● Aim
Copy out the rows word for word, from the line containing "Toggle the color theme with the sun icon" through the end of the rows, leaving out the pictures.

● Extracted material

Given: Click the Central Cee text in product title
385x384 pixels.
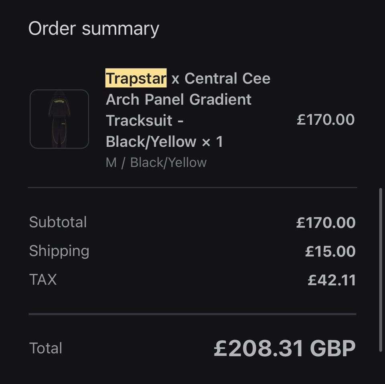Looking at the screenshot, I should click(227, 79).
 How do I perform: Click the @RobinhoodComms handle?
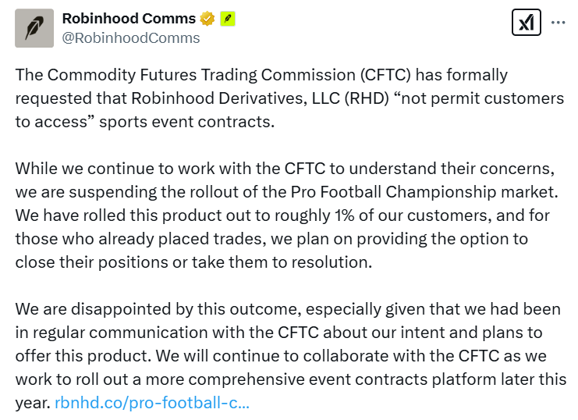tap(131, 37)
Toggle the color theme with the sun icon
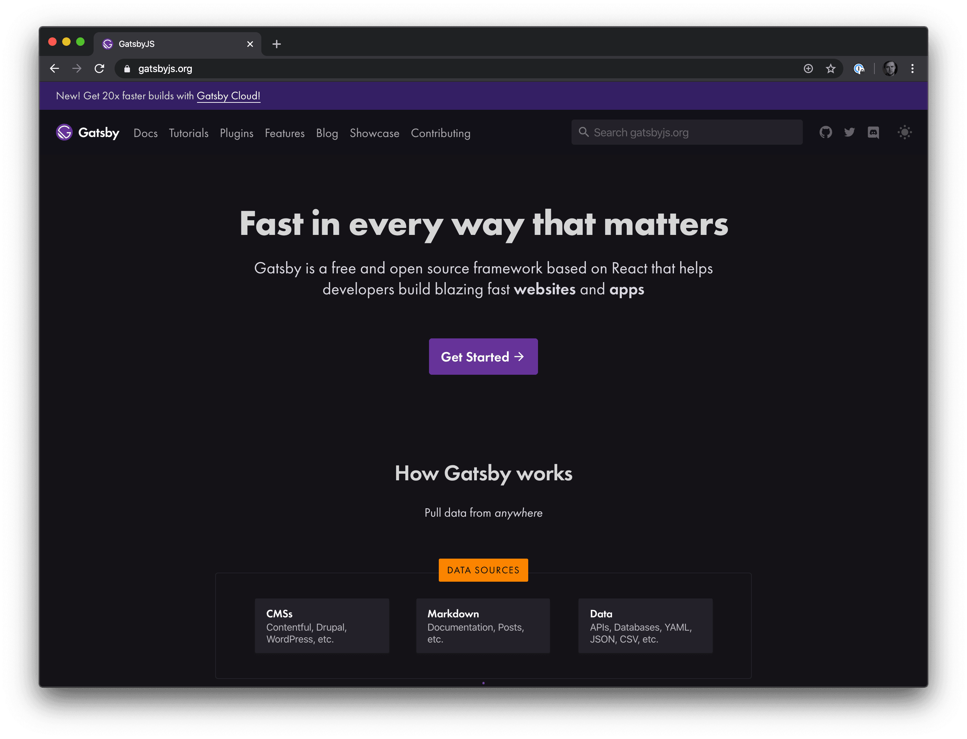Viewport: 967px width, 739px height. pos(905,132)
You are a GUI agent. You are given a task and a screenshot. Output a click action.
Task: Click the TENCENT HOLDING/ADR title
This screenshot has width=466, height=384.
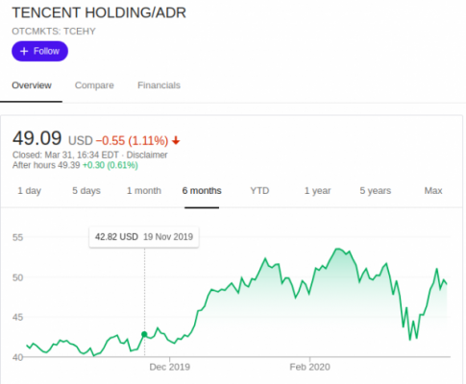coord(99,12)
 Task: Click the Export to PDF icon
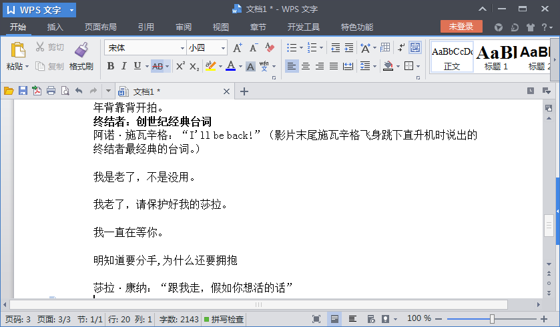click(x=37, y=91)
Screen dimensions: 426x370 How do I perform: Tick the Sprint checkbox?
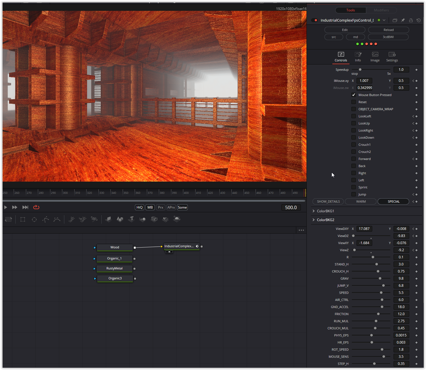click(353, 187)
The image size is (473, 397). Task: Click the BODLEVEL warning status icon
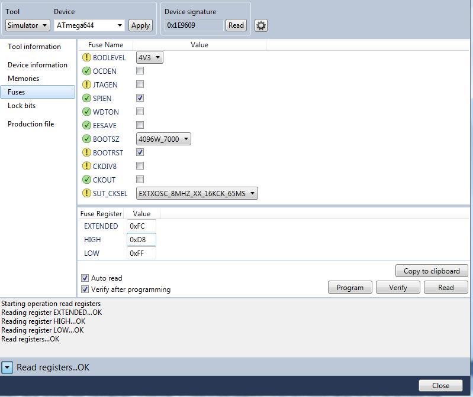[x=87, y=58]
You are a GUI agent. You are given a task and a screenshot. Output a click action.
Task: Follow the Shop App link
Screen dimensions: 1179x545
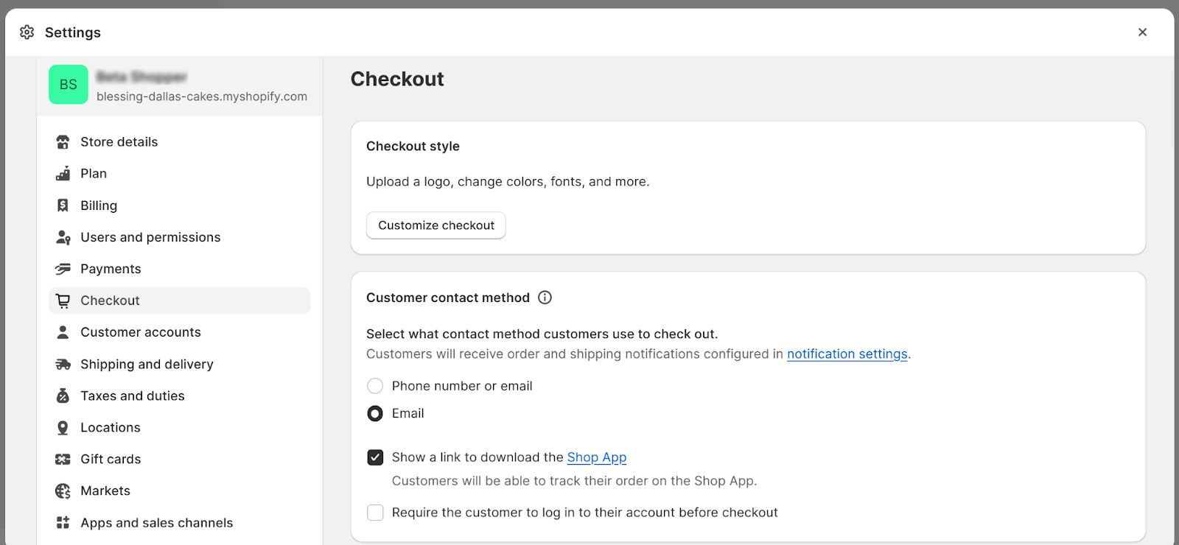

● Full output
Toggle the color theme with the sun icon
Viewport: 967px width, 739px height. pos(905,132)
You are a GUI agent. You are given a task and a screenshot. Output a click action.
Task: Click the TENCENT HOLDING/ADR title
This screenshot has width=466, height=384.
coord(99,12)
 Task: Click the Export to PDF icon
click(x=37, y=91)
Screen dimensions: 426x370 How do I perform: Tick the Sprint checkbox?
click(353, 187)
The image size is (473, 397). Task: Click the BODLEVEL warning status icon
[x=87, y=58]
You are a GUI agent. You are given a task and a screenshot. Output a click action.
Task: Follow the Shop App link
Screen dimensions: 1179x545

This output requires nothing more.